During our last WiX Online Meeting, I talked myself into volunteering to study how other projects use labels in their issues. Here’s what I came up with:

  • Some repos prefix their labels to sort them into “namespaces,” like resolution and area. Generally prefixes are common in repos with many dozens of labels. WiX doesn’t have that many issue labels so I propose that we don’t need them. Instead, we should just document the labels we use. Now, who can we get to volunteer to write some documentation? Dammit. OK, I’ll write up that documentation.
  • We have some near-duplicate labels, like compiler and candle. We decided in general to consolidate the labels, preferring a form like compiler (candle).
  • We have some probably-too-precise labels, like burn-acquisition. We decided in general to consolidate those labels as well.
  • One technique some repos use is to tag their issues with labels that indicate a swag at the complexity of resolving it. Two we agreed are useful would be wip-required, when we believe a WIP is necessary, and up-for-grabs, to indicate a relatively simple issue that nobody is yet claiming.

WiX v3.11 released

On Cinco de Mayo 2017, we released WiX v3.11. WiX v3.11 RTM is v3.11.0.1701.
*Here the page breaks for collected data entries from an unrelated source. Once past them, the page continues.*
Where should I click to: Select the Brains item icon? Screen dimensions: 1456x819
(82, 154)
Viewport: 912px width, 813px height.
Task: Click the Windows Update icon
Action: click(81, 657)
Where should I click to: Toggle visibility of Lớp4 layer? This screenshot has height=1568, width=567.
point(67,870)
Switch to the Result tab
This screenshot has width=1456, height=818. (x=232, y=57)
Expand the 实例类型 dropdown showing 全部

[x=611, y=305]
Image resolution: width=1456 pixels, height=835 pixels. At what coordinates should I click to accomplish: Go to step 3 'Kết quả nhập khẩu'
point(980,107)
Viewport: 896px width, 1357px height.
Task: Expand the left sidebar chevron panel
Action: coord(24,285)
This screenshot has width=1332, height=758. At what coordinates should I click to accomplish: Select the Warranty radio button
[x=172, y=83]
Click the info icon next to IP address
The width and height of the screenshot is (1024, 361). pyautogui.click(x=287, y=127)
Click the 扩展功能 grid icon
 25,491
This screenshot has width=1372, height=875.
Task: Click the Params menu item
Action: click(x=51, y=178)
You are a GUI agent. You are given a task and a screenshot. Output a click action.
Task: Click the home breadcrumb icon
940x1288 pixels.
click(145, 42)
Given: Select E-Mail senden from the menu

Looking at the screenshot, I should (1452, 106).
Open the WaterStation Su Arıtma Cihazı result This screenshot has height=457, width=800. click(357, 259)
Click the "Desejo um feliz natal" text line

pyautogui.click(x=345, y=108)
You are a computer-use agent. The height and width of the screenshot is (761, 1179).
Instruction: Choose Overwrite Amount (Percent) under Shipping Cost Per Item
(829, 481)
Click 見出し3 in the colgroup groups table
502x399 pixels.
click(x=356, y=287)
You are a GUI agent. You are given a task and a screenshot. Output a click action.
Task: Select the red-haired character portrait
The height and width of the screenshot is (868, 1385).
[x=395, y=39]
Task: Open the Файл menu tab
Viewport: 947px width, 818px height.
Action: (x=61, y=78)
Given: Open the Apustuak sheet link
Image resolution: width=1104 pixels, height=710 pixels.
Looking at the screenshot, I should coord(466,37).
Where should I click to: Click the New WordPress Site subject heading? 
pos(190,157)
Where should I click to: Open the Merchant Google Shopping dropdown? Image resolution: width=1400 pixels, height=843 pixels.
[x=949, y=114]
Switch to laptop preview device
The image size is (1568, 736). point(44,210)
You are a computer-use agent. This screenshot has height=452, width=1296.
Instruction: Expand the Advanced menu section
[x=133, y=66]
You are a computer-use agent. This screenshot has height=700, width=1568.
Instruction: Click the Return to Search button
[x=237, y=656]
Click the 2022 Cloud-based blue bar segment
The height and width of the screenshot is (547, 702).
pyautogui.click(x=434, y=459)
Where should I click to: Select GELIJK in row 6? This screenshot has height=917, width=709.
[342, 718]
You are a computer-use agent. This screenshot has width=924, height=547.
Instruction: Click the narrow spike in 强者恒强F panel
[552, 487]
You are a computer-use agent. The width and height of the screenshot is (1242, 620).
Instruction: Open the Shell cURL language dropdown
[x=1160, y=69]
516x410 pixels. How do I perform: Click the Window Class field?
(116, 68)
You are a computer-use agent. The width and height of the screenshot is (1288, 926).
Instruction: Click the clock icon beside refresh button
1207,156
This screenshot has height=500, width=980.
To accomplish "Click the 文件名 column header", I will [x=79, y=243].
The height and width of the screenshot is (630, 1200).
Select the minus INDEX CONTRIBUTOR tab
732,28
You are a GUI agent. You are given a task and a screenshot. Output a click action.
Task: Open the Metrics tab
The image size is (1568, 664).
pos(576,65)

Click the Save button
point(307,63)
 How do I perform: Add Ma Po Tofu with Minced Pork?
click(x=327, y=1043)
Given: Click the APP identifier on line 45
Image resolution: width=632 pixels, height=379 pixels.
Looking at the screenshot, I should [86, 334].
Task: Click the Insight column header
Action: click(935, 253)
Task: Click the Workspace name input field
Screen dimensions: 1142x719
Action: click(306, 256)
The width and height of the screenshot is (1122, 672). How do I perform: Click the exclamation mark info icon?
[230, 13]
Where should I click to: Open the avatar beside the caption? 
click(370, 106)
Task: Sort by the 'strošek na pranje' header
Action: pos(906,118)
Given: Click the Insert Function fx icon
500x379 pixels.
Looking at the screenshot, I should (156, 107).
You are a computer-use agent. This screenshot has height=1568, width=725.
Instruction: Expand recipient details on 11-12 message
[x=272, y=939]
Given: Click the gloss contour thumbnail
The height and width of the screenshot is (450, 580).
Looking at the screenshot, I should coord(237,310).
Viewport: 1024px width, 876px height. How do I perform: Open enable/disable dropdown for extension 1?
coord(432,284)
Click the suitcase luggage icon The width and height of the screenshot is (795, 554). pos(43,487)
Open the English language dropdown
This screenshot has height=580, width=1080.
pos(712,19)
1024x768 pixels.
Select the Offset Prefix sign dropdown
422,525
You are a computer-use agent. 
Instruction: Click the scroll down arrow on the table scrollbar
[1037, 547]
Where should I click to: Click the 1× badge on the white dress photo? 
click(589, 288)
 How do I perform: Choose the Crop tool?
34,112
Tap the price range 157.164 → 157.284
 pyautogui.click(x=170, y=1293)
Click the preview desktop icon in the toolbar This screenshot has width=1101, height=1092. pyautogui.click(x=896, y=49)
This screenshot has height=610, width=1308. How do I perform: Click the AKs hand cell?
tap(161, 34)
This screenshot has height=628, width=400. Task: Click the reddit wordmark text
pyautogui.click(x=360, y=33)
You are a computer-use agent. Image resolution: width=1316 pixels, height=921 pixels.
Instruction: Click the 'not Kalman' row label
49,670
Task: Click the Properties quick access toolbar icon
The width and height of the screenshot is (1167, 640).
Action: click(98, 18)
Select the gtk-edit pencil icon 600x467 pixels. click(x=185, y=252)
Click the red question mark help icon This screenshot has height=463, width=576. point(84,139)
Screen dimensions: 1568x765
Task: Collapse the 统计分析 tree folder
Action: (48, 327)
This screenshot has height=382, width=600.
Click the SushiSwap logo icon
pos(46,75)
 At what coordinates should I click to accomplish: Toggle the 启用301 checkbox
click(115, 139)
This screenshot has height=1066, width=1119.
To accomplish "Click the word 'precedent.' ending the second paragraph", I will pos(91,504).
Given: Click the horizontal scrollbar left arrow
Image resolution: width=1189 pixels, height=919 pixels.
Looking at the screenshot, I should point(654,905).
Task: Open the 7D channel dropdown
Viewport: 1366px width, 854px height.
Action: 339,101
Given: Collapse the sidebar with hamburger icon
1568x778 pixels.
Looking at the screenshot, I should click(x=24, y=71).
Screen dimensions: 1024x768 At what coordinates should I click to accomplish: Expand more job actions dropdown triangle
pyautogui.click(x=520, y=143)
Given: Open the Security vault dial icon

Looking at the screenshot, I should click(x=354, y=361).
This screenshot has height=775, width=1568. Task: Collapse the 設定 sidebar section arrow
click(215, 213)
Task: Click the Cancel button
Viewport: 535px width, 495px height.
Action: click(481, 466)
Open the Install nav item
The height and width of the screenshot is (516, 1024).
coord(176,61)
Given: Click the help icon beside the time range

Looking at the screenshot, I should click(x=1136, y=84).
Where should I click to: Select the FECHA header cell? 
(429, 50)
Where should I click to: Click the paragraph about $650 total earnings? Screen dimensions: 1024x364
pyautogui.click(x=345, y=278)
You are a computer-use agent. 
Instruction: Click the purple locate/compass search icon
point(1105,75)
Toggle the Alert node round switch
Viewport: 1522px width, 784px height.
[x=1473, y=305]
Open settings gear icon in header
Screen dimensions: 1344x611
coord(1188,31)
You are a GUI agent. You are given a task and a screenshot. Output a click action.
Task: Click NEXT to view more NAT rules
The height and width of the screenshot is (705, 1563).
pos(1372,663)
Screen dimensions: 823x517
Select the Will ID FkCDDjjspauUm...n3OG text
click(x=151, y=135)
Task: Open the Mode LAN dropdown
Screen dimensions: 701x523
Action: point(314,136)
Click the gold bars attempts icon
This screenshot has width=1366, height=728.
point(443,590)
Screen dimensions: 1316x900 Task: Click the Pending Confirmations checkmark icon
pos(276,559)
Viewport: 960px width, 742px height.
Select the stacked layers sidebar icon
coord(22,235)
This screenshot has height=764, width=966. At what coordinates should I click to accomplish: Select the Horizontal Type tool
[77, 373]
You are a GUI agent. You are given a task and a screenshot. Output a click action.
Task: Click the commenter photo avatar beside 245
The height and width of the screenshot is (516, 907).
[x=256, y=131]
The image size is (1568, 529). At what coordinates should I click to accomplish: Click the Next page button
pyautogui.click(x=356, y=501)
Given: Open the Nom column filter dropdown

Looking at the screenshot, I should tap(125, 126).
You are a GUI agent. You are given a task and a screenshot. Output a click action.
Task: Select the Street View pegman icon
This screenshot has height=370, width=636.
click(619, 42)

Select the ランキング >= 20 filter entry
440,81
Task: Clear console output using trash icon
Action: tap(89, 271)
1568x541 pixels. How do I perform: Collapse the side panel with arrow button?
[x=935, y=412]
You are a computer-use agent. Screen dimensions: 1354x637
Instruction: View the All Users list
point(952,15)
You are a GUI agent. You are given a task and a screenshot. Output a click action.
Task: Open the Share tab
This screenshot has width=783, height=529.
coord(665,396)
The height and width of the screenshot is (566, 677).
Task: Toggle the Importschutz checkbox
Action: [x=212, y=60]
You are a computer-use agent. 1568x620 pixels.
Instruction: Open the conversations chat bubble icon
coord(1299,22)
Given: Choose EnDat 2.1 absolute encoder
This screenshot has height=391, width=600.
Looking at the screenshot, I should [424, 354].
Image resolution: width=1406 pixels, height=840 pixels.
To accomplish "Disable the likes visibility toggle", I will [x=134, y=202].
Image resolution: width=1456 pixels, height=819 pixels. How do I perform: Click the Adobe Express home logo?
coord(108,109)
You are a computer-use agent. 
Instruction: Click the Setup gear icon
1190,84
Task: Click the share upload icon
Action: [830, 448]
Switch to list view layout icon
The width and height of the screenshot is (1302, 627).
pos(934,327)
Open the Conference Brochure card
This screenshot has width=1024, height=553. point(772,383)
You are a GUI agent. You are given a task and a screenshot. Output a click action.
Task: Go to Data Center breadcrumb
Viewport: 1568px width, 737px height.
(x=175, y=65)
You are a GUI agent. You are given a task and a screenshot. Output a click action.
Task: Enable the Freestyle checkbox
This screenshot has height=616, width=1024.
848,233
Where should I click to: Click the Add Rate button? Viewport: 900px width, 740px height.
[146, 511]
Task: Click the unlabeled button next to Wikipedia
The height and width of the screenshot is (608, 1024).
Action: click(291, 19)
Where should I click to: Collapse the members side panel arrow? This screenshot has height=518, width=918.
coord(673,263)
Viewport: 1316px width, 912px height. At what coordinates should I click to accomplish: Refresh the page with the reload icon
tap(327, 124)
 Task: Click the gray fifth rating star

You can download the WiX Toolset v3.11 build tools and Visual Studio extensions here.

The primary goal of the WiX v3.11 development cycle was to support Visual Studio 2017. We met that goal, with more than the usual number of challenges, due to the scope of changes in Visual Studio 2017.

In previous versions of WiX v3.x, Votive, the Visual Studio extension for WiX, was part of the WiX installer. Due to Visual Studio 2017’s changes to support multiple instances, WiX v3.11 now comes in two parts:

  • The WiX build tools, MSBuild support, extensions, and SDKs. These are delivered in the WiX v3.11 bundle.
  • The Visual Studio extension, one for each supported version of Visual Studio (2010, 2012, 2013, 2015, and 2017). These are available from the Visual Studio Marketplace.

Plenty of other stuff happened in the WiX v3.11 cycle, too. For details on bug fixes, new features, and other changes, please see the release notes on GitHub.

Rob also wrote about the WiX v3.11 release, if you’d like other words on the topic.